You Can't Change How Someone Acts
A big part of understanding the why when it comes to other people is accepting exactly that: that there is nothing you can do to change how someone else acts, thinks or feels. Because of this, though it feels more natural to ask why, it is more productive to ask how. How did I become ensnared in this situation? How is it that I have stayed in it this long? How can I break this hold that the situation has one me? How can I break my addiction to the drama cycle?
This puts the focus on something that you actually can do something about. It's good to understand why the narcissist or toxic people behave the way they do - necessary, even - but it's more important to understand how you got into the situation. That way, you can change what you need to change so that it doesn't happen anymore. It would be great if the pathologically narcissistic person would change, but that doesn't seem like it's happening so now it's time to ask the harder questions.
Understand Yourself Before Trying to Understand Others
For some people, you may have been born into the relationship. Maybe the narcissist is your parent or a sibling or another relative. For others, maybe you're in a romantic relationship or a friendship. No matter what the relationship, it's essential to understand the motives behind your own decision making so that you can understand how the situation came to be. It's definitely true that narcissistic people are generally toxic. They are often abusive, callous and cruel. They can be selfish, self-absorbed and manipulative. There comes a point where the victim realizes this. The question is, how did they come to a point where that behavior is acceptable from someone in their lives? And how do they change it?
These are difficult questions with even more difficult answers. Intellectually, it's not complicated at all. The solution is simple, right? Just figure out what it is that's the problem and don't do that anymore. But of course, emotionally, it's more complicated than that. Generally, there are unresolved issues, and then there are the patterns and habits that formed because of these issues, often going back decades that need to be identified and overcome. This sounds daunting, but identifying that you hold part of the issue is more than half the battle. Once a person can stop focusing on the other person and start looking at themselves, that is where healing and change truly start, and where the real work can begin. This is why narcissists have so much trouble changing or progressing in their lives. They are virtually unable to do these things.
You Deserve Your Own Attention
If there is a blessing or a good aspect of dealing with toxic people, it's that they show you the parts of yourself that you need to heal. These are things you may never have realized before you met them or before you went through everything you have now gone through. Some of you listening may still not have entirely connected the dots between the situation you are in now and things that happened when you were a child, or subconscious beliefs you hold about yourself, or whatever the unresolved issue is. The realization will come if you allow it, and when it does, it may be painful but it's necessary in order for things to get better. You will experience less pain in the long run if you can accept reality now and give up the fantasies you hold about the relationship.
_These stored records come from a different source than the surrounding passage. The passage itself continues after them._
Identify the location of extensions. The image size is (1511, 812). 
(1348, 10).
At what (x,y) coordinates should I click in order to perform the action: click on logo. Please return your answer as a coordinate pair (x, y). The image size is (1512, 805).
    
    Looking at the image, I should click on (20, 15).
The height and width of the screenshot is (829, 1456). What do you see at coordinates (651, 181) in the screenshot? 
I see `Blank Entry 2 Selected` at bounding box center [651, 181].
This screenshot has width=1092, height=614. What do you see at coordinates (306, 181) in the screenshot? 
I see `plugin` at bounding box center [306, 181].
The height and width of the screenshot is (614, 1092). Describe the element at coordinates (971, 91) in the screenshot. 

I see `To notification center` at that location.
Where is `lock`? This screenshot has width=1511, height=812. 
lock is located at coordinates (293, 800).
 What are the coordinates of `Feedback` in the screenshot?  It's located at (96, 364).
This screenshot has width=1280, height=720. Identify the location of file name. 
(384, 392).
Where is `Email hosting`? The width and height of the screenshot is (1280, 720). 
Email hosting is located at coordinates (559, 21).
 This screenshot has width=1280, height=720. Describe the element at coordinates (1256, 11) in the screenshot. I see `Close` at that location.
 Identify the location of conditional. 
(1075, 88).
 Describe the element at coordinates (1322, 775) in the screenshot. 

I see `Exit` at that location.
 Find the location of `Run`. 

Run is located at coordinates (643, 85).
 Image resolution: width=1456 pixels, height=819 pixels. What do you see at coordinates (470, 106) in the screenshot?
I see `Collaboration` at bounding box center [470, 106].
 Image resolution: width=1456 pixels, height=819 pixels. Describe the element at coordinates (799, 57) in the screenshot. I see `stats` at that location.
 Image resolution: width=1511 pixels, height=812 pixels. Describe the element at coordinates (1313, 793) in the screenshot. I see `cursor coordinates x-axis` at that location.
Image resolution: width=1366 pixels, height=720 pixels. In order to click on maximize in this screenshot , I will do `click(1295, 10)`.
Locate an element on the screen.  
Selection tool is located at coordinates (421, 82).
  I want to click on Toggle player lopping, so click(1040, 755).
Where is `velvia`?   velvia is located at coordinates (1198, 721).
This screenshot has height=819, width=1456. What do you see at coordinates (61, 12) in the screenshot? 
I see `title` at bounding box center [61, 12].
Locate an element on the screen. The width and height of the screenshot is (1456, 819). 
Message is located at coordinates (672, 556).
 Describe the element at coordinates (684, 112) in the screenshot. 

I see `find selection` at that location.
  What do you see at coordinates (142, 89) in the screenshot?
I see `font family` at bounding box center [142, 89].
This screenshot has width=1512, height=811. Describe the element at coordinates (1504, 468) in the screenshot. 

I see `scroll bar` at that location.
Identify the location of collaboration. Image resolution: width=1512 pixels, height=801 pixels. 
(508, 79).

It's always easier to see the other person's problem, and narcissists have so many blatant issues that in some ways, it's almost impossible NOT to focus on them. But you deserve that same focus and you deserve the same care and attention you are giving to the narcissist's problems. It may be that inside, you are scared to confront your own issues. If that's true, you're not alone! This is something that many people simply don't have the courage to do. Maybe you are subconsciously avoiding your unresolved issues by focusing on another person instead. Maybe you are trying to validate yourself and prove your worthiness by "fixing" someone else. The truth is, we are none of us perfect, and until people are willing to look at what our own issues may be, they cannot create any real and lasting change.
This content is accurate and true to the best of the author’s knowledge and is not meant to substitute for formal and individualized advice from a qualified professional.